AMENDATORY SECTION(Amending WSR 19-04-004, filed 1/23/19, effective 3/1/19)
WAC 182-550-4400Services—Exempt from DRG payment.
(1) Inpatient services are exempt from the diagnosis-related group (DRG) payment method only if they qualify for payment methods specifically mentioned in other sections of this chapter or in this section.
(2) Subject to the restrictions and limitations in this section, the agency exempts the following services for medicaid and CHIP clients from the DRG payment method. This policy also applies to covered services paid through medical care services (MCS) and any other state-administered program, except when otherwise indicated in this section.
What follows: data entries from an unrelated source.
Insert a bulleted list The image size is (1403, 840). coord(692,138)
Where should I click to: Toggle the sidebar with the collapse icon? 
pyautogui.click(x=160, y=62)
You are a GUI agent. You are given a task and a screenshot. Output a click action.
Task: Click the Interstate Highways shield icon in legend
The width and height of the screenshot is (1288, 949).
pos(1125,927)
The exempt services are:
(a) ((Alcohol or other drug detoxification))Withdrawal management services when provided in a hospital having a ((detoxification))withdrawal management provider agreement with the agency to perform these services.
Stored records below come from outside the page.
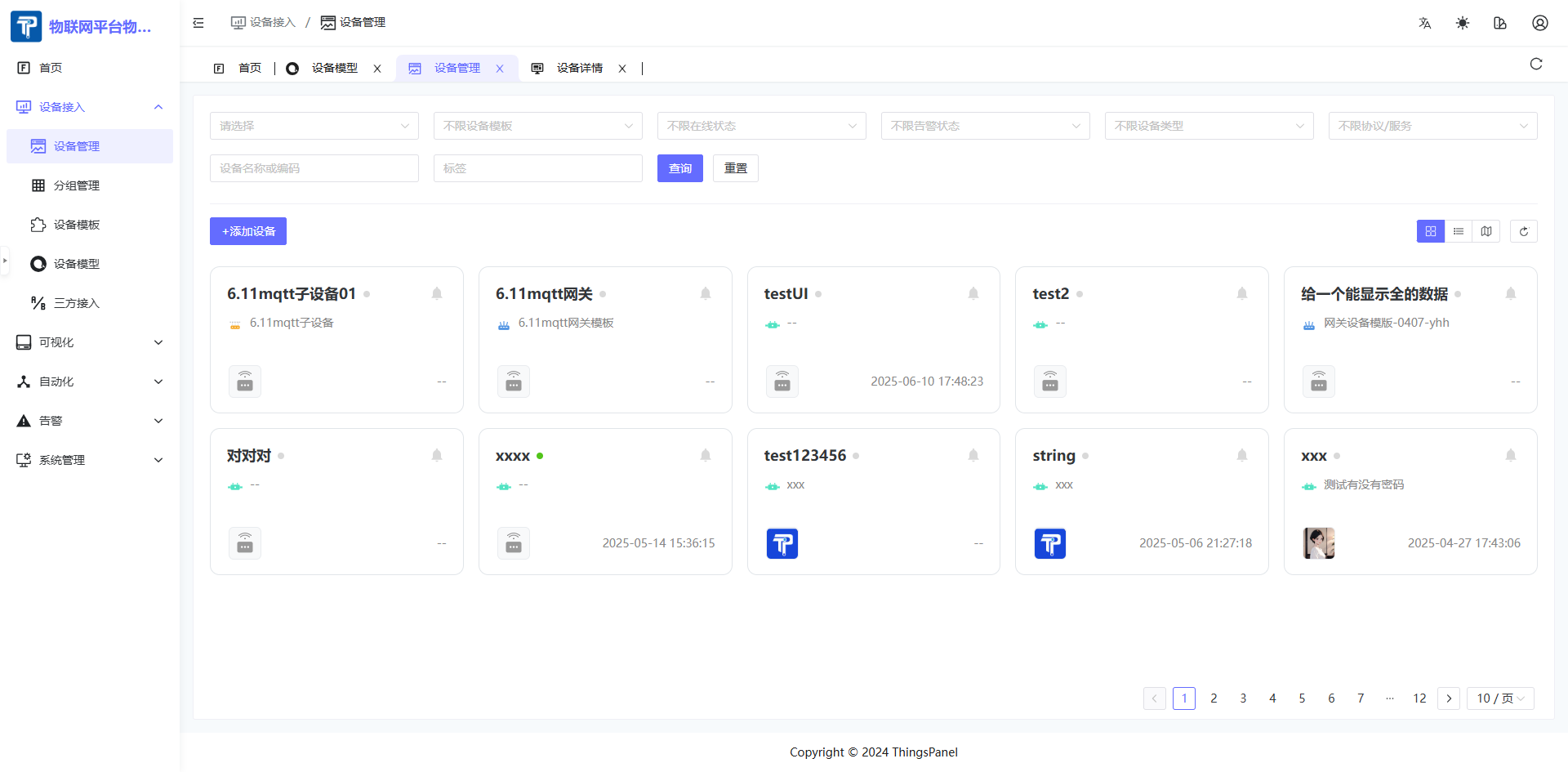Image resolution: width=1568 pixels, height=772 pixels.
Task: Toggle light/dark mode with the sun icon
Action: pos(1462,23)
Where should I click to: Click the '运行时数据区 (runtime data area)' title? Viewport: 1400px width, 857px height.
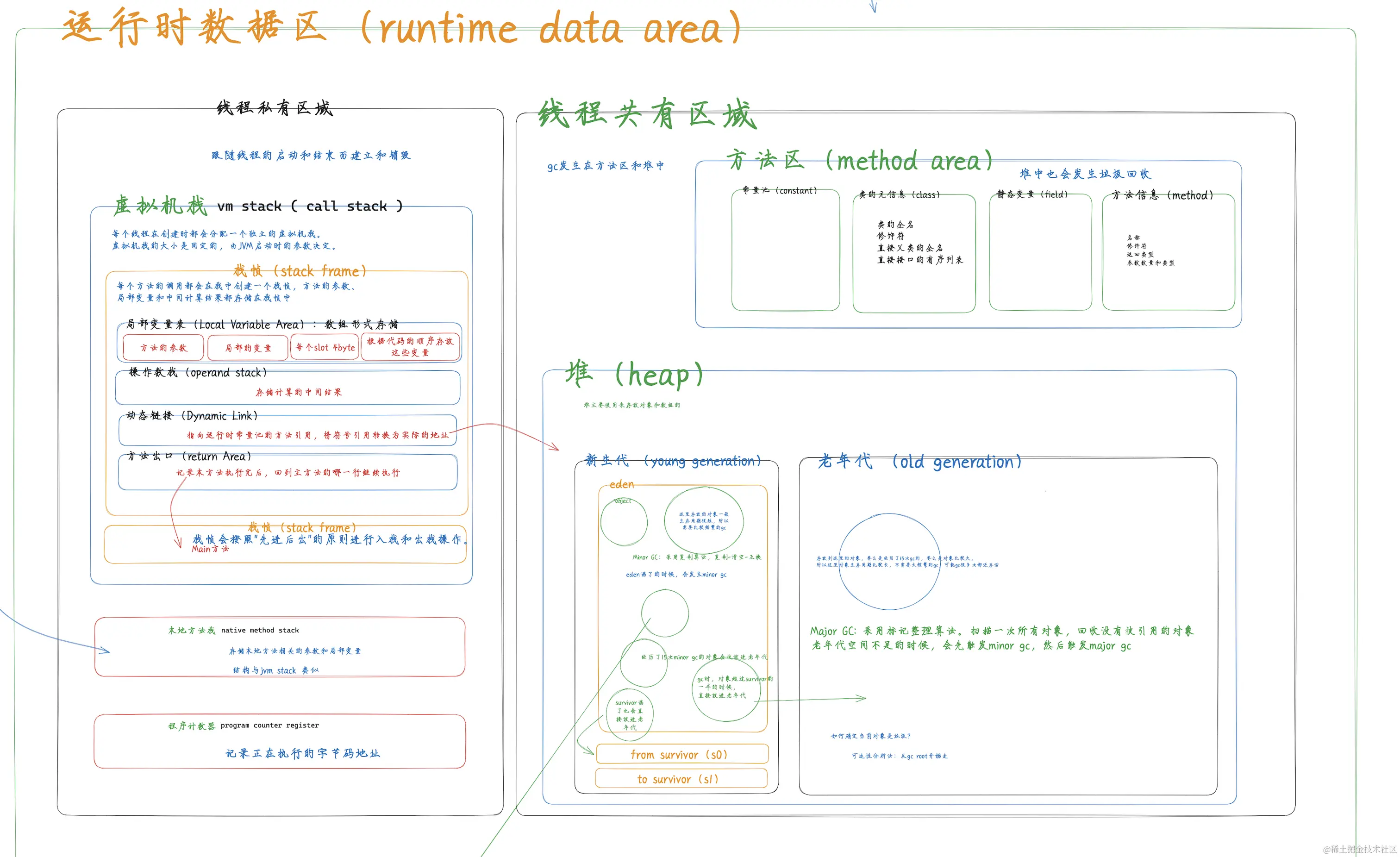pyautogui.click(x=402, y=27)
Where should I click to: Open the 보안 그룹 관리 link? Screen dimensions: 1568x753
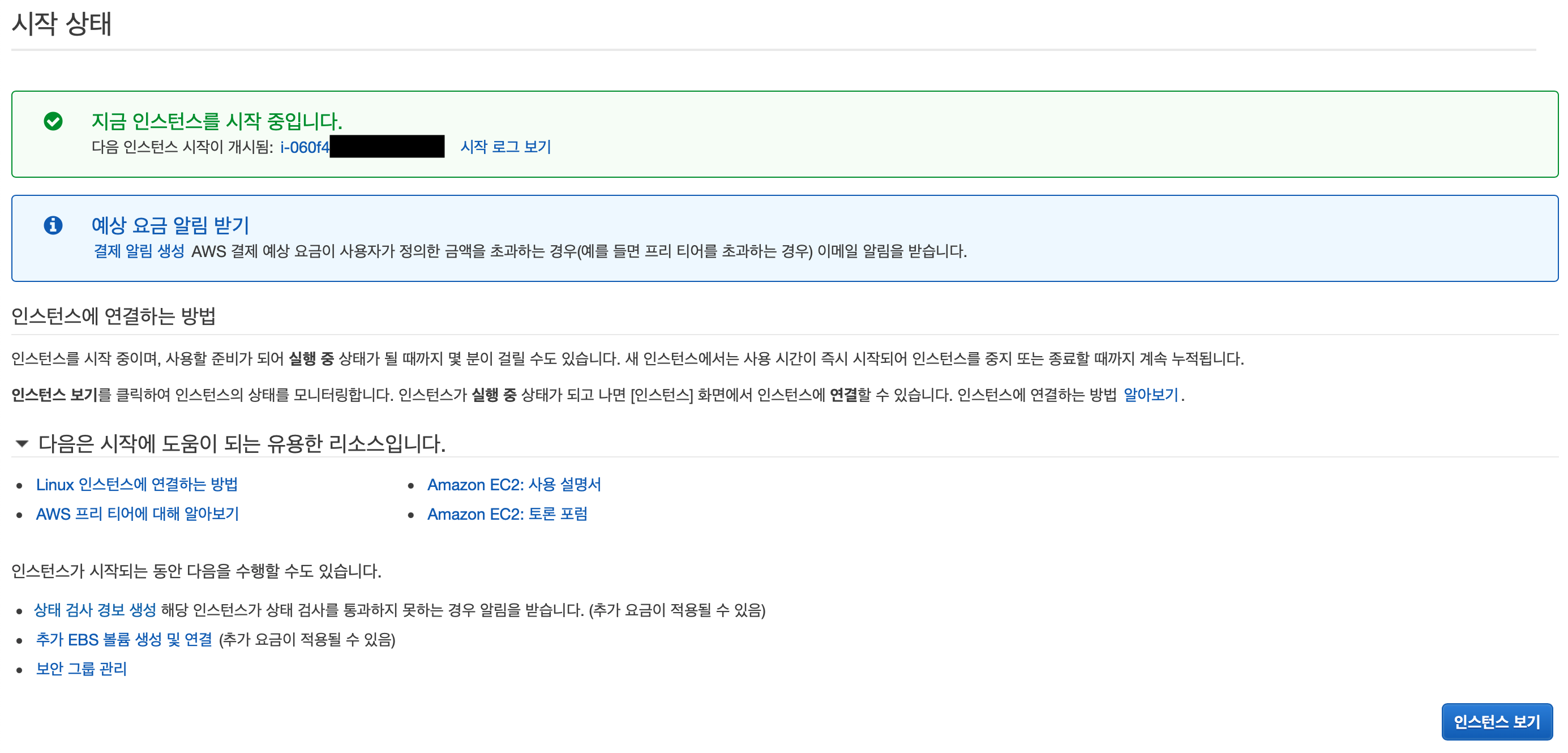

(b) Hospital-based intensive inpatient ((detoxification))withdrawal management, medical stabilization, and drug treatment services provided to chemical-using pregnant (CUP) women by a certified hospital. These are medicaid program services and are not covered or funded by the agency through MCS or any other state-administered program.
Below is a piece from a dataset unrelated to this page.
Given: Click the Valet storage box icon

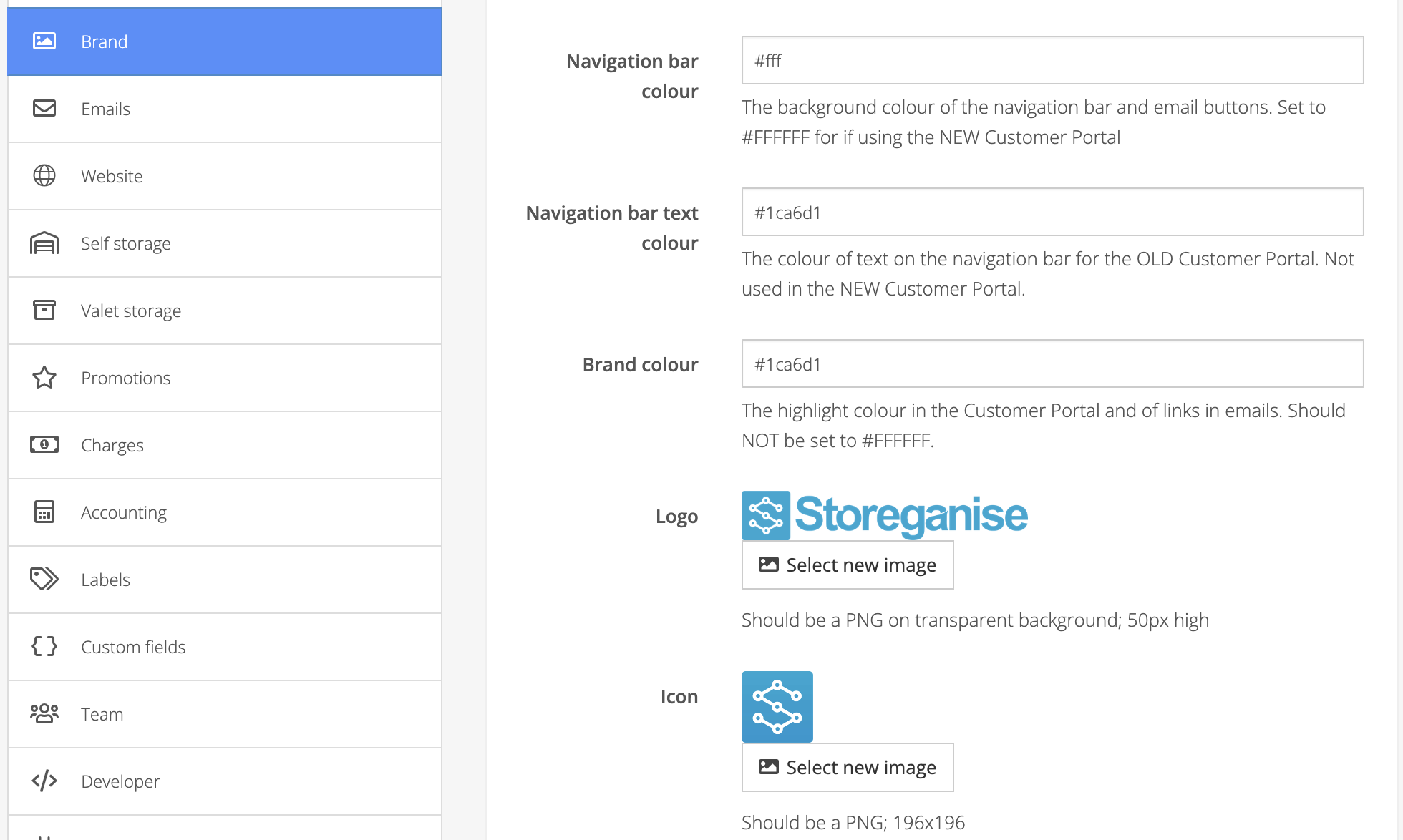Looking at the screenshot, I should pos(44,310).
(c) Acute physical medicine and rehabilitation (acute PM&R) services.
(d) Psychiatric services. ((A mental health))An agency designee that arranges to pay a hospital directly for psychiatric services may use the agency's payment methods or contract with the hospital to pay using different methods. ((Claims not paid directly through a mental health designee are paid through the agency's payment system.))
(e) Chronic pain management treatment provided in a hospital approved by the agency to provide that service.
(f) Administrative day services. The agency pays administrative days for one or more days of a hospital stay in which an acute inpatient or observation level of care is not medically necessary, and a lower level of care is appropriate. The administrative day rate is based on the statewide average daily medicaid nursing facility rate, which is adjusted annually. The agency may designate part of a client's stay to be paid an administrative day rate upon review of the claim or the client's medical record, or both.
(g) Inpatient services recorded on a claim grouped by the agency to a DRG for which the agency has not published an all-patient DRG (AP-DRG) or all-patient refined DRG (APR-DRG) relative weight. The agency will deny payment for claims grouped to DRG 469, DRG 470, APR DRG 955, or APR DRG 956.
(h) Organ transplants that involve heart, intestine, kidney, liver, lung, allogeneic bone marrow, autologous bone marrow, pancreas, or simultaneous kidney/pancreas. The agency pays hospitals for these organ transplants using the ratio of costs-to-charges (RCC) payment method. The agency maintains a list of DRGs which qualify as transplants on the agency's website.